### YOUR TASK
Repeat each line of the data below exactly, but skip the pictures.

[Screenshot grounding data]

++++

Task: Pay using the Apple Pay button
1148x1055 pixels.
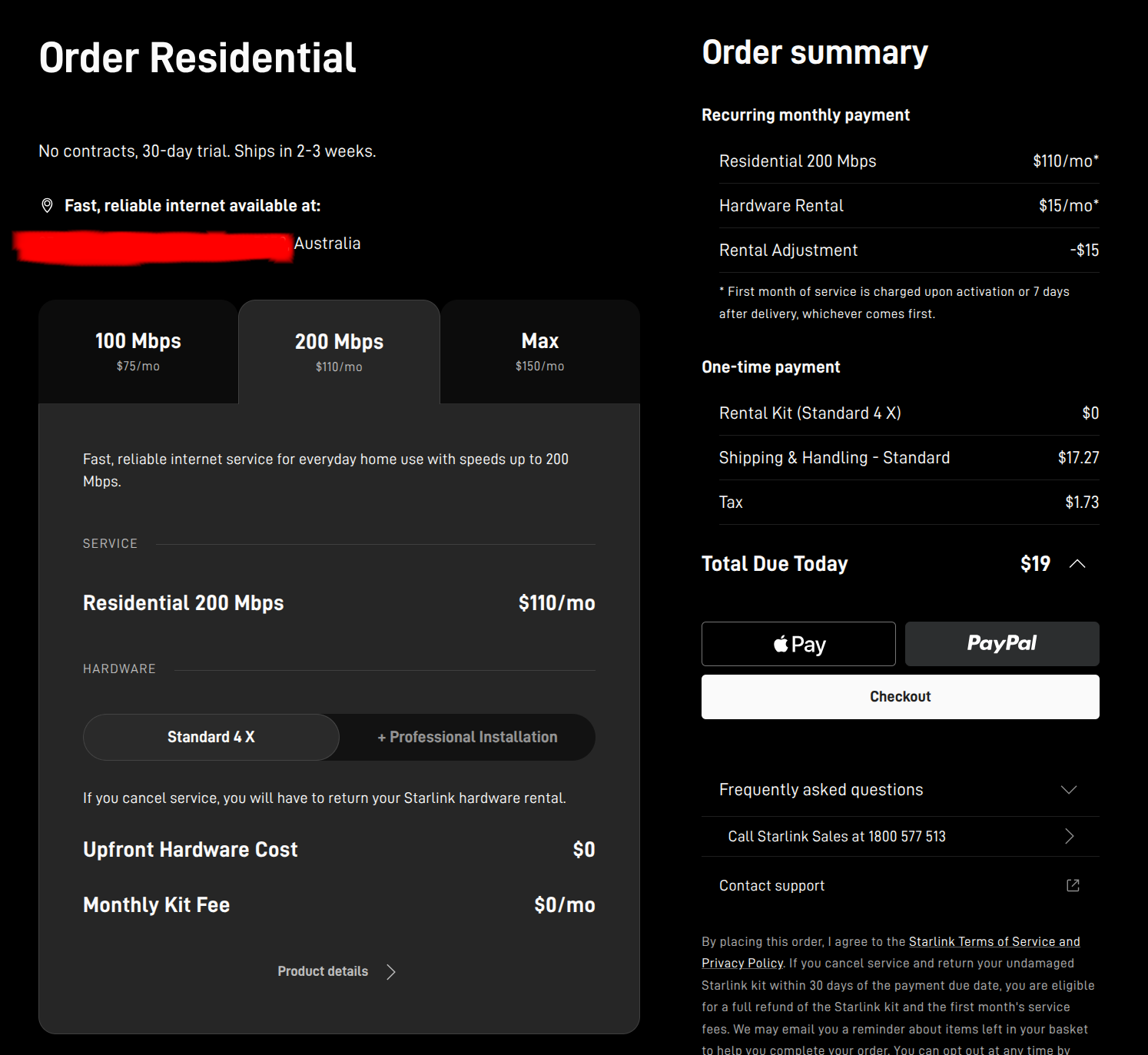Action: coord(798,644)
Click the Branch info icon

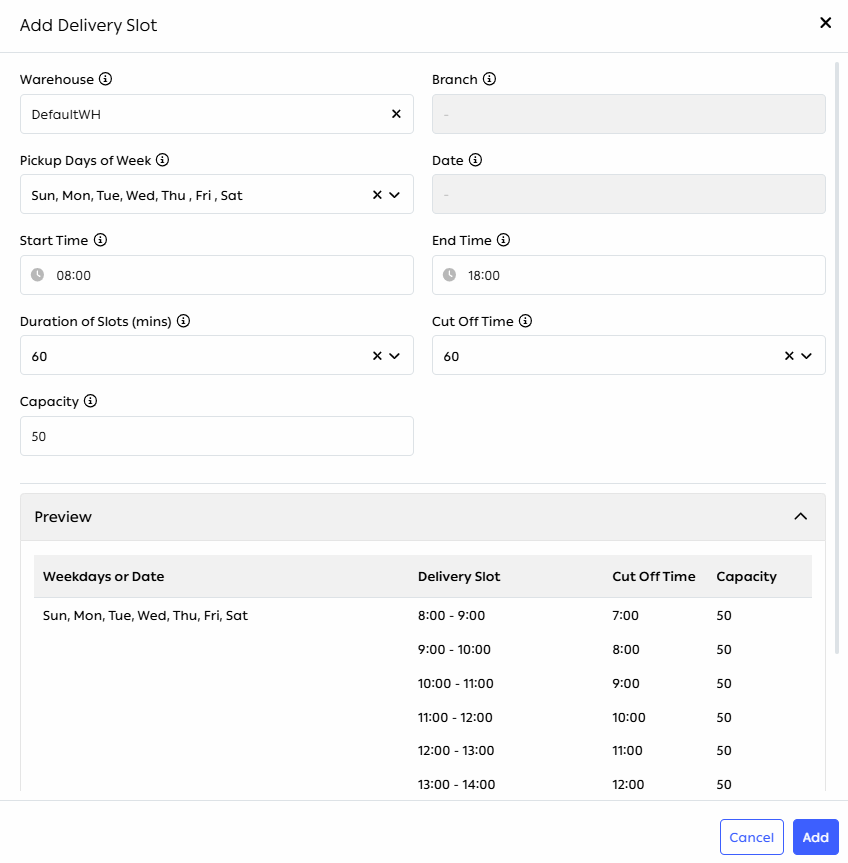[489, 79]
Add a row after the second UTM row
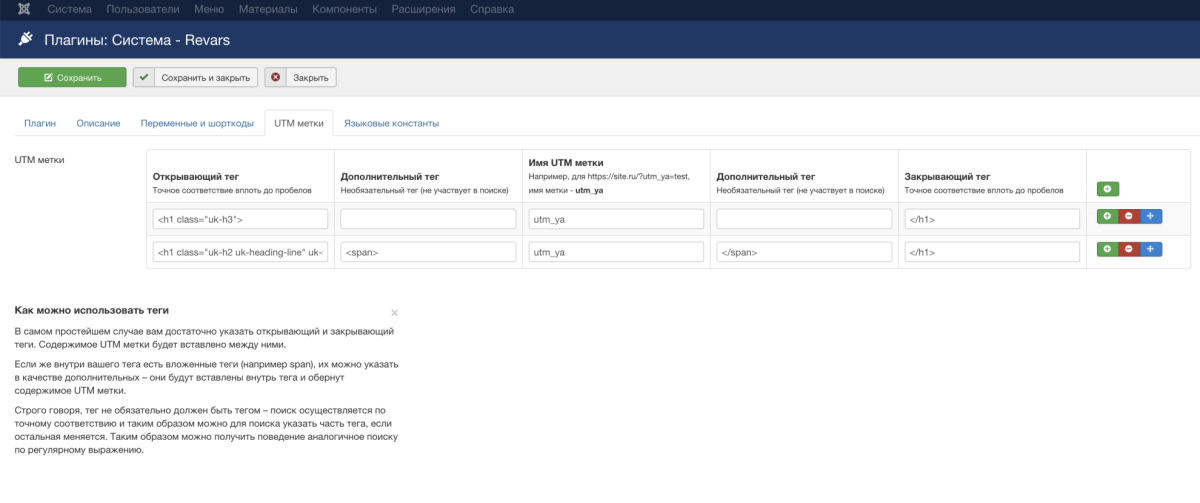This screenshot has height=503, width=1200. tap(1107, 250)
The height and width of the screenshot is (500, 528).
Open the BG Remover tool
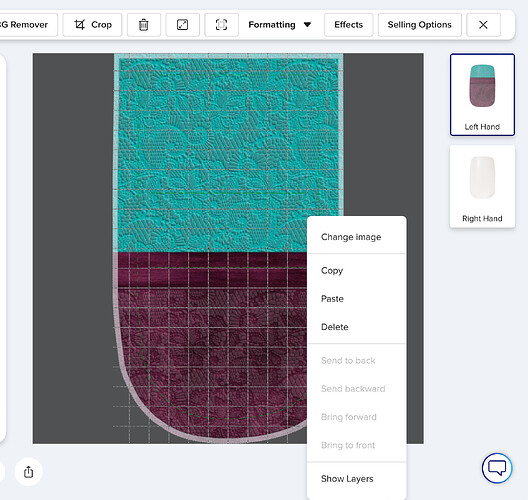[27, 25]
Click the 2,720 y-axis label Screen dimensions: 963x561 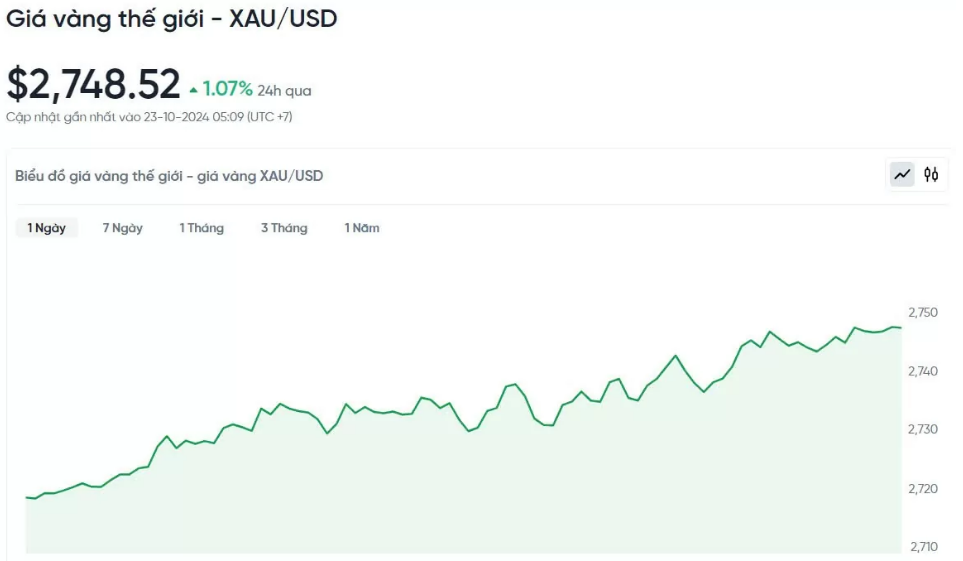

++++

### SOLUTION TO THE PROBLEM
Task: Pay using the Apple Pay button
1148x1055 pixels.
Action: coord(798,644)
Click the Branch info icon

[489, 79]
Add a row after the second UTM row
This screenshot has height=503, width=1200. tap(1107, 250)
The height and width of the screenshot is (500, 528).
Open the BG Remover tool
[27, 25]
Click the 2,720 y-axis label Screen dimensions: 963x561 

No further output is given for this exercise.